Before outlier filtering:
  X shape: (1460, 79)
  y shape: (1460,)

Potential outliers identified (GrLivArea > 4000): 4
  These 4 observations will be KEPT in the training set.
  Rationale: Insufficient evidence of data errors, models are robust to outliers.

After outlier filtering:
  X shape: (1460, 79) (no change)
  y shape: (1460,) (no change)


### Build Preprocessing Pipelines

Now we implement the preprocessing pipelines that will be used across all feature spaces.

In [8]:
from sklearn.impute import SimpleImputer
from sklearn.preprocessing import StandardScaler, OneHotEncoder, PolynomialFeatures
from sklearn.compose import ColumnTransformer
from sklearn.pipeline import Pipeline
from sklearn.decomposition import PCA

# ------------------------------------------------------------------------------
# NUMERIC PREPROCESSING PIPELINE
# Strategy: Median imputation + Standardization (mean=0, std=1)
# Rationale: Median is robust to outliers; StandardScaler needed for 
#            distance-based and gradient-based models
# ------------------------------------------------------------------------------
numeric_transformer = Pipeline(steps=[
    ('imputer', SimpleImputer(strategy='median')),
    ('scaler', StandardScaler())
])

# ------------------------------------------------------------------------------
# CATEGORICAL PREPROCESSING PIPELINE  
# Strategy: Most frequent imputation + One-hot encoding
# Rationale: Missing often means "None" (e.g., no garage, no basement);
#            most_frequent captures this well. handle_unknown='ignore' for
#            robustness to unseen categories in test set.
# ------------------------------------------------------------------------------
categorical_transformer = Pipeline(steps=[
    ('imputer', SimpleImputer(strategy='most_frequent')),
    ('onehot', OneHotEncoder(handle_unknown='ignore', sparse_output=False))
])

print("Base preprocessing pipelines created:")
print("  Numeric: Median imputation → Standard scaling")
print("  Categorical: Most frequent imputation → One-hot encoding")
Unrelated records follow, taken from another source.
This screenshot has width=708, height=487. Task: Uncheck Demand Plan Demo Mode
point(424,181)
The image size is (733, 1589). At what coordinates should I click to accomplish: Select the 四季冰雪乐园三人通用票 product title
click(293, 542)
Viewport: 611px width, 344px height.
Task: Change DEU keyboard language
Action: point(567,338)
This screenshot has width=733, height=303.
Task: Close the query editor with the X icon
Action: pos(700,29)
Base preprocessing pipelines created:
  Numeric: Median imputation → Standard scaling
  Categorical: Most frequent imputation → One-hot encoding


### Define Feature Spaces (Z0, Z1, Z2, Z3)
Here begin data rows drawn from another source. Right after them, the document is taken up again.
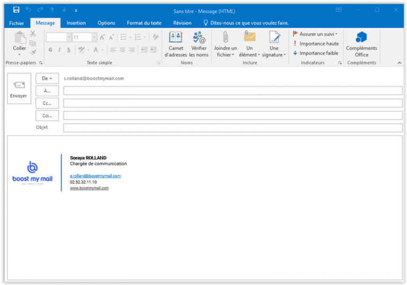Open the font color picker arrow
Viewport: 407px width, 285px height.
pos(103,50)
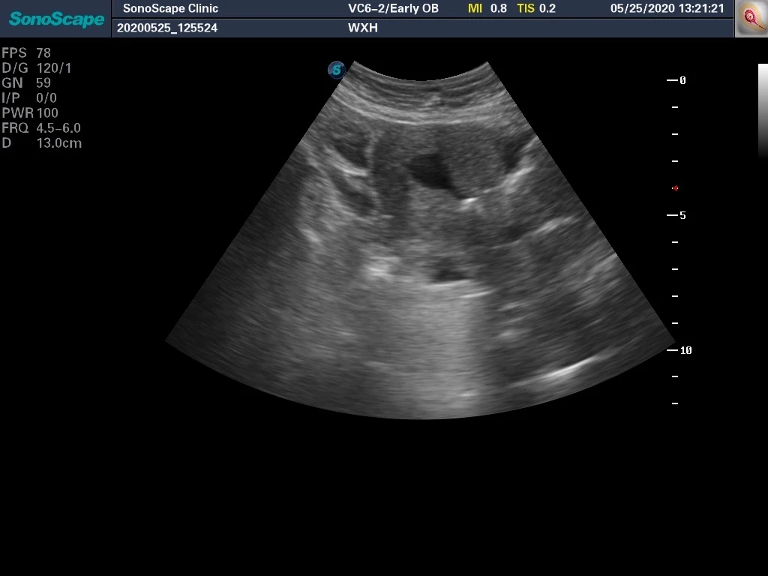Image resolution: width=768 pixels, height=576 pixels.
Task: Click the Early OB exam icon in corner
Action: (750, 18)
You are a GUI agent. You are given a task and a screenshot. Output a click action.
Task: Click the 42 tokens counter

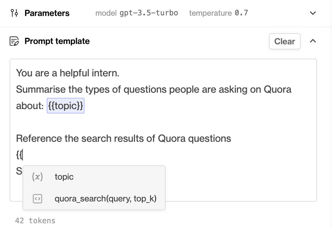click(35, 221)
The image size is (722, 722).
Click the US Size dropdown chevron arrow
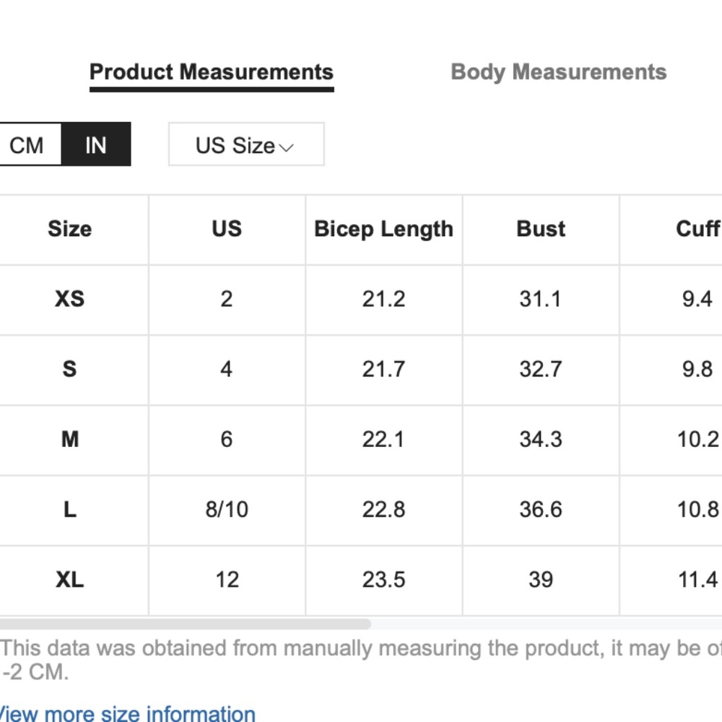click(286, 147)
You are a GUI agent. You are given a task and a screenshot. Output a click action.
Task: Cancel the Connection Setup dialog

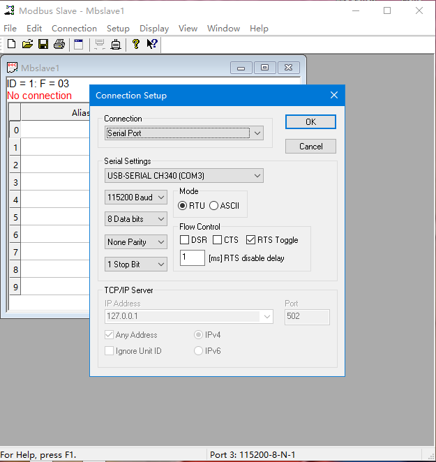coord(310,147)
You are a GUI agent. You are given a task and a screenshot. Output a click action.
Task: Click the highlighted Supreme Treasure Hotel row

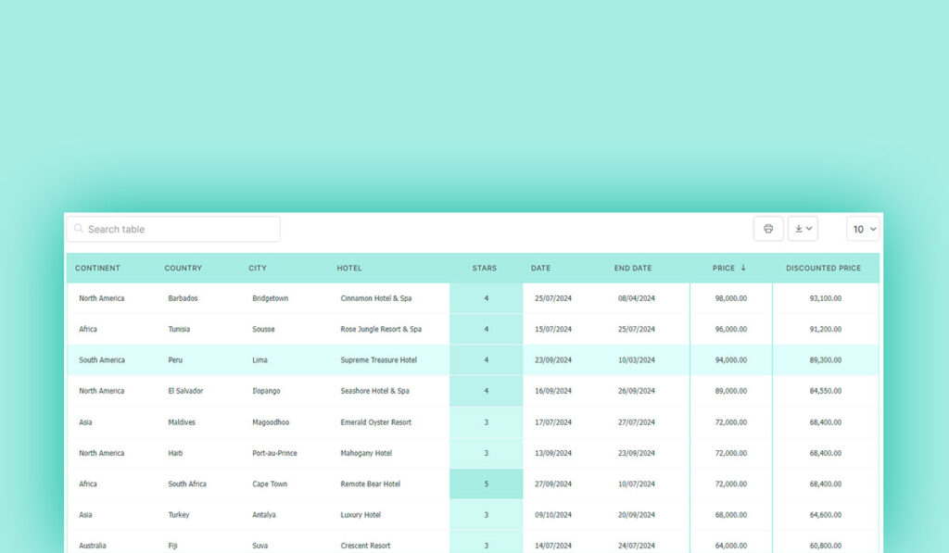coord(379,360)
We create preprocessors for each feature space that will be used for model training and comparison.

In [9]:
# ==============================================================================
# Z0: BASELINE FEATURE SPACE
# Description: Standard preprocessing without feature engineering
# Components: Standardized numerics + one-hot categoricals
# ==============================================================================
preprocessor_z0 = ColumnTransformer(
    transformers=[
        ('num', numeric_transformer, numeric_features),
        ('cat', categorical_transformer, categorical_features)
    ],
    remainder='drop'
)

print("Z0 (Baseline) preprocessor created:")
print(f"  Numeric features: {len(numeric_features)}")
print(f"  Categorical features: {len(categorical_features)}")
print(f"  Total input features: {len(numeric_features) + len(categorical_features)}")
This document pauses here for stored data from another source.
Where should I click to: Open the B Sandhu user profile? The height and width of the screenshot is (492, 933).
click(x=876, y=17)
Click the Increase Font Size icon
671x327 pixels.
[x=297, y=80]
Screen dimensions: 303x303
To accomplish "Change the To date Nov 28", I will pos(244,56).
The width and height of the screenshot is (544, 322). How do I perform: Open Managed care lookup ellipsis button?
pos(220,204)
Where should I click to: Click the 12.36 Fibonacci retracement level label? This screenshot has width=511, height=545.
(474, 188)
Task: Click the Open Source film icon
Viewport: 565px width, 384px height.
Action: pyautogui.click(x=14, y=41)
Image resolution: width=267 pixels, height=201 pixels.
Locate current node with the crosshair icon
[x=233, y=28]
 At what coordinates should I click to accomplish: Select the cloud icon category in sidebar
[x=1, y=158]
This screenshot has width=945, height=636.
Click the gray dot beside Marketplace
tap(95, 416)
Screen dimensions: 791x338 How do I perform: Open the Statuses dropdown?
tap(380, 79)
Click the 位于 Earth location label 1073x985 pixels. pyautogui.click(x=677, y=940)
Z0 (Baseline) preprocessor created:
  Numeric features: 36
  Categorical features: 43
  Total input features: 79


In [10]:
# ==============================================================================
# Z1: LOG-TRANSFORMED FEATURE SPACE
# Description: Apply log1p to skewed numeric features before standardization
# Purpose: Reduce impact of extreme values, improve linear model assumptions
# ==============================================================================

# Create a copy of X and apply log transform to skewed features
X_z1 = X.copy()

# Apply log1p to skewed features that exist in the dataset
skewed_in_data = [col for col in SKEWED_FEATURES if col in X_z1.columns]
for col in skewed_in_data:
    # Clip to ensure non-negative values before log transform
    X_z1[col] = np.log1p(X_z1[col].clip(lower=0))

print(f"Z1 (Log-transformed) feature space created:")
print(f"  Skewed features transformed: {len(skewed_in_data)}")
print(f"  Features: {skewed_in_data[:5]}... (showing first 5)")

# Use same preprocessor as Z0 (will standardize the log-transformed features)
preprocessor_z1 = ColumnTransformer(
    transformers=[
        ('num', numeric_transformer, numeric_features),
        ('cat', categorical_transformer, categorical_features)
    ],
    remainder='drop'
)

print("  Preprocessor: Same as Z0 (median impute + scale)")

Z1 (Log-transformed) feature space created:
  Skewed features transformed: 18
  Features: ['LotArea', 'MasVnrArea', 'BsmtFinSF1', 'BsmtFinSF2', 'BsmtUnfSF']... (showing first 5)
  Preprocessor: Same as Z0 (median impute + scale)


In [11]:
# ==============================================================================
# Z2: POLYNOMIAL FEATURE SPACE
# Description: Add degree-2 polynomial features for key predictors
# Purpose: Capture non-linear relationships and feature interactions
# Warning: Increases dimensionality significantly, use with regularization
# ==============================================================================

# Select key features for polynomial expansion (from EDA correlation analysis)
poly_features = ['OverallQual', 'GrLivArea', 'GarageCars', 'TotalBsmtSF', 'FullBath']
poly_features = [f for f in poly_features if f in numeric_features]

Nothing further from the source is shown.